Prosto do zakochania cz.3

232 7 15
                                    

3

Kolejny dzień nastał zdecydowanie za wcześnie. Odgłos budzika był okropny. Całe szczęście siostra trzymała wachtę. Złapała za urządzenie i wyłączyła denerwujący odgłos. Karolina podziękowała w myślach. Mocniej nakryła się kołdrą, a potem ułożyła głowę na poduszkach.

Chwila była przyjemna, ale równie krucha co wcześniej. Ponownie zadzwonił budzik. Starsza z sióstr warknęła głośno. Złapała za telefon, ale ku jej zdziwieniu nic nie dzwoniło. Westchnęła głośno i poszła do łazienki. Niestety zaczął dzwonić budzik rodziców, a na to rady nie było. Trzeba było wstawać, bo prędzej, czy później ktoś kogoś obudzi.

Karolina westchnęła głośno, ale wyszła z pościeli w motywy kaczek. Włożyła stopy w kapcie i ruszyła w stronę biurka. Uniosła swój telefon i skrzywiła się na sam widok. Osiem sms-ów od Elizy. Nie było w tym nic dziwnego. Jej przyjaciółka lubiła spamować, szczególnie z rana. Dziewczyna odpisała przyjaciółce, a potem ruszyła do łazienki. Miała tylko chwilę zanim ktoś inny zajmie pomieszczenie.

***

Piękny poranek w domu zamienił się w koszmar, siedzenia w korku. Całe szczęście udało się dojechać i dziewczyna miała nawet kilkanaście minut dla siebie. Poszła pod salę lekcyjną. Zastała tam już swoje przyjaciółki. Podbiegła do nich z prędkością światła.

- Cześć! – przywitała się szybko i rzuciła plecak na podłogę.

- Hej – odezwała się cicho Hania. – I co? Kto do mnie pasuje?

Karolina przestała buszować po swoim plecaku i lekko zacisnęła zęby. Po chwili pokręciła przecząco głową.

- Spokojnie. Wspomogłam się jedną z list.

- Co?

- Nadal uważam, że ty i...

Niestety nie zdążyła dokończyć. Hania zakrywała jej usta swoją dłonią. Jej oczy mówiły wszystko. Niemy rozkaz, aby się zamknęła, został wysłuchany. Dziewczyna zabrała swoją dłonią i odwróciła spojrzenie. Była wściekła i jedynie pokręciła głową.

- Nie życzę sobie, abyś mnie z nim swatała.

- Przesadzasz – skwitowała niezadowolona. – Eliza też na początku nie chciała, a teraz? Prosi mnie o rady!

- Tak, ale ja to nie Eliza.

- Przesadzasz.

Hania zmarszczyła brwi. Prychnęła niezadowolona i odwróciła głowę. Karolina jedynie wywróciła oczami. Następnie wyjęła coś ze swojego plecaka. To były jakieś kartki, a raczej stos papieru.

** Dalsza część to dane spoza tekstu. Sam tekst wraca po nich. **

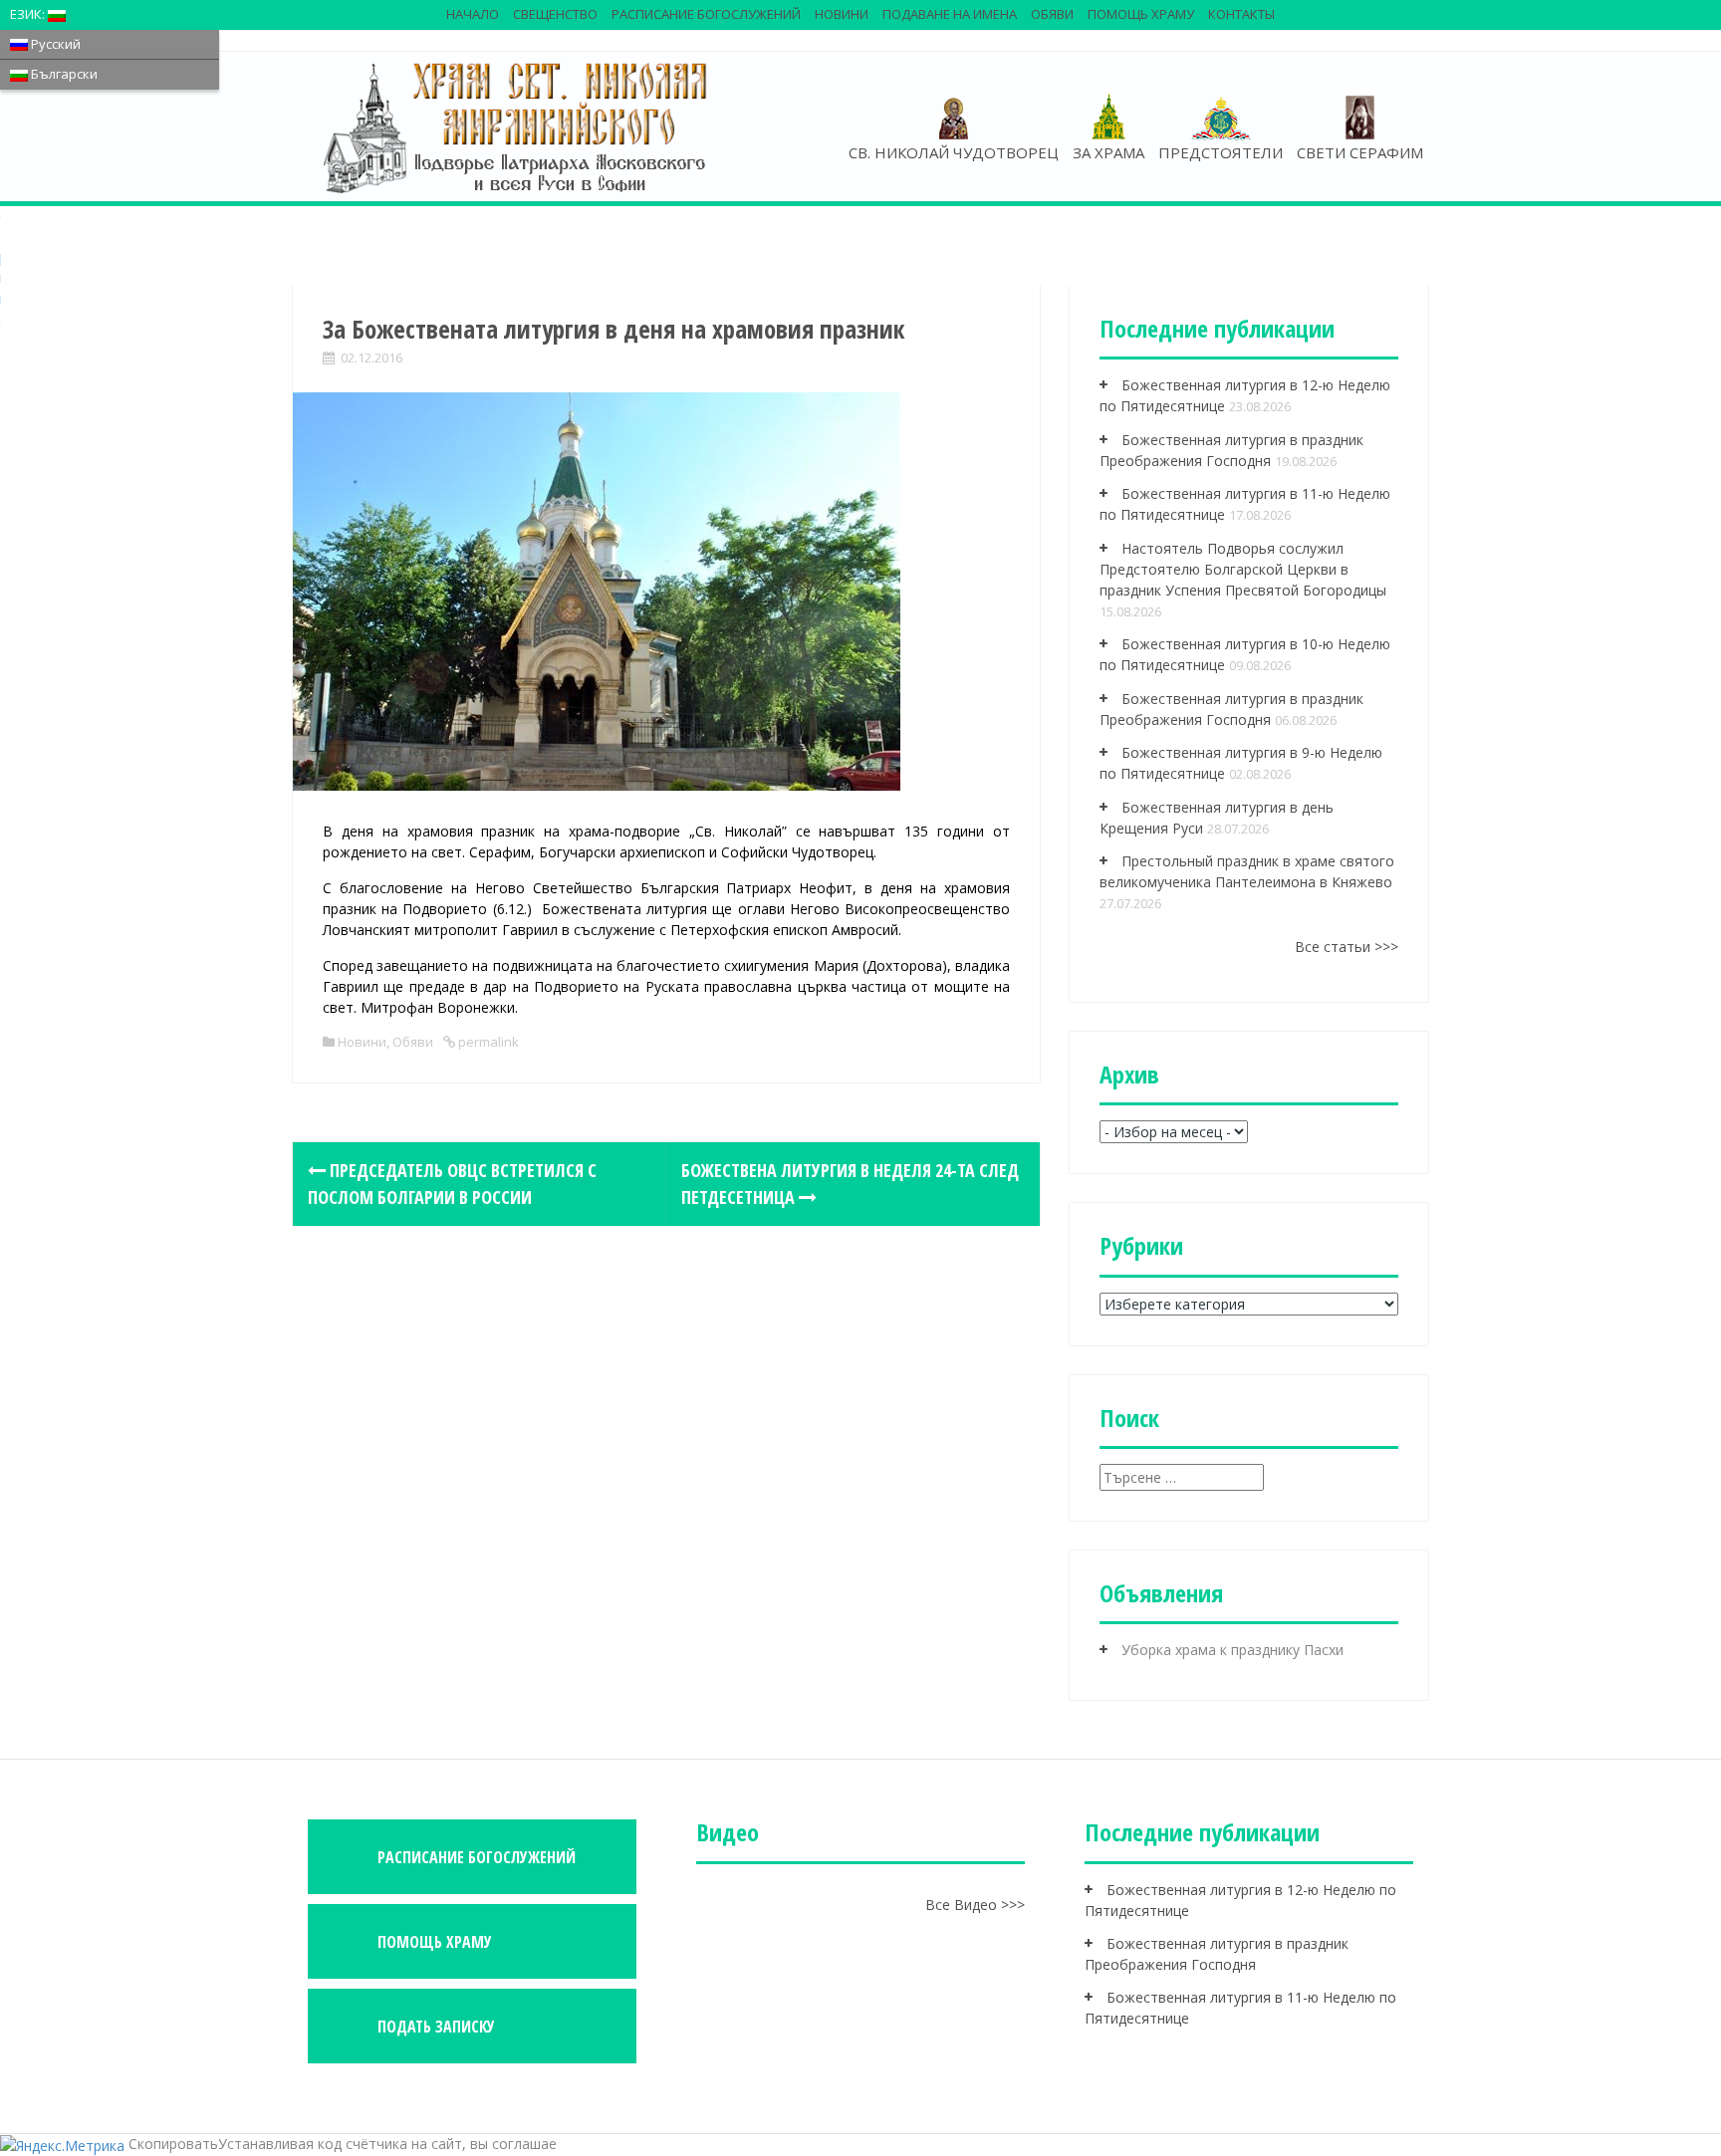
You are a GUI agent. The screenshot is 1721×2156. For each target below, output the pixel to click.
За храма (1108, 152)
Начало (472, 14)
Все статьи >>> (1346, 946)
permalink (487, 1042)
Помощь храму (1141, 14)
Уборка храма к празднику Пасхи (1232, 1649)
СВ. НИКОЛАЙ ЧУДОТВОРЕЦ (954, 152)
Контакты (1241, 14)
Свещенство (555, 14)
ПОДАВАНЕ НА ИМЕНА (949, 14)
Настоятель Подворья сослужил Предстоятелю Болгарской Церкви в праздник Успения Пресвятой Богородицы (1243, 569)
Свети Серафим (1360, 152)
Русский (54, 44)
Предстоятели (1220, 152)
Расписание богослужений (706, 14)
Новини (841, 14)
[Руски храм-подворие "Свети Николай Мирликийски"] (517, 126)
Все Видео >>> (975, 1904)
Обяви (1052, 14)
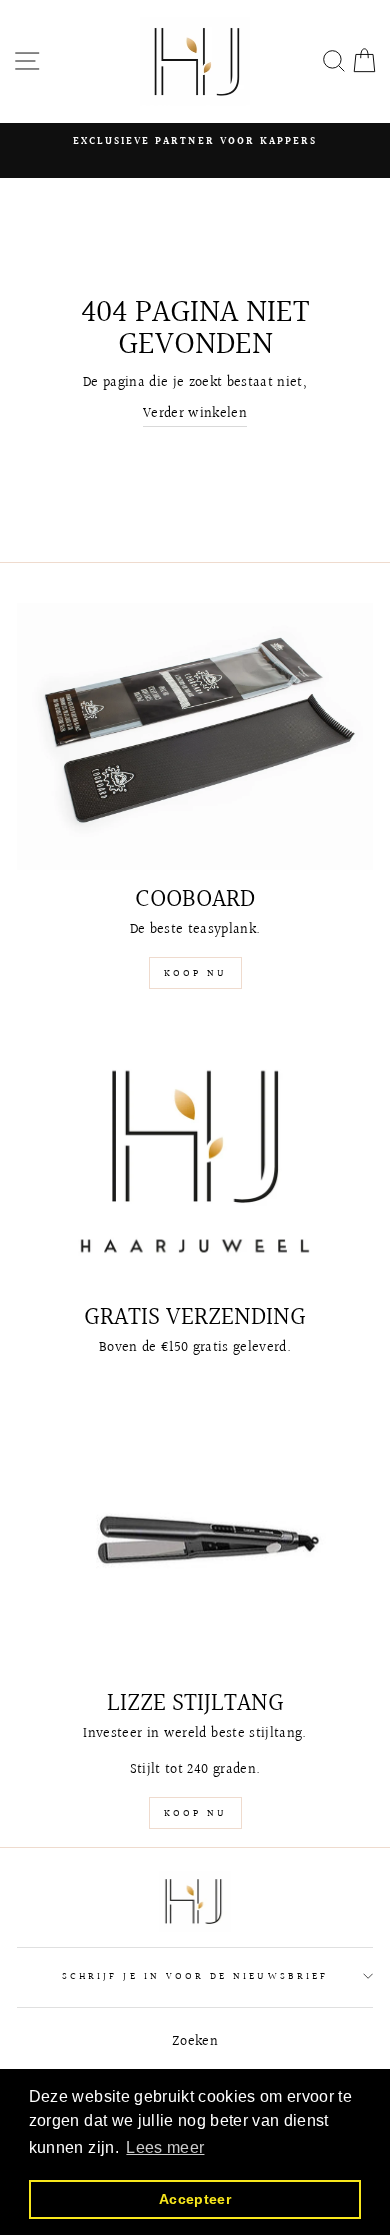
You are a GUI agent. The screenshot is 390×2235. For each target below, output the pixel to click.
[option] (195, 141)
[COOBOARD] (195, 736)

Do grupki dołączyła Weronika i Amelka, które właśnie przyszły do szkoły. Dosiadły się i przywitały ze wszystkimi. Widząc tyle kartek lekko się skrzywiły. Blondynka zaproponowała, że pomoże w wyniesieniu tej makulatury. Karolina jedynie prychnęła ze śmiechu i wytłumaczyła, że to nie do wyrzucenia. Zaczęła rozdzielać papier na kilka grupek.

W tym czasie czwórka spojrzała po sobie i zmarszczyła brwi. W niemy sposób próbowały siebie wypytać, ale coś im nie wyszło. Karola po chwili uniosła głowę. Wtedy wszystkie dziewczyny się zatrzymały i lekko uśmiechnęły. Całe szczęście, że brązowowłosa była zajęta, bo zapewne skończyłoby się to źle.

- Co to takiego? – zapytała cicho Weronika.

- Tutaj mam plany działania dla was – uśmiechnęła się Karolina.

- Nie przesadzasz odrobinę?

- No może trochę, ale te plany są super!

Dziewczyna rozdała pozostałym ich część, a dwie pozostałe schowała do plecaka. Wiadome było, że te należały do Kingi i Amelki, które chwilowo były nieobecne. Pozostała czwórka nie mogła się doczekać ich min, gdy dostaną swoją część.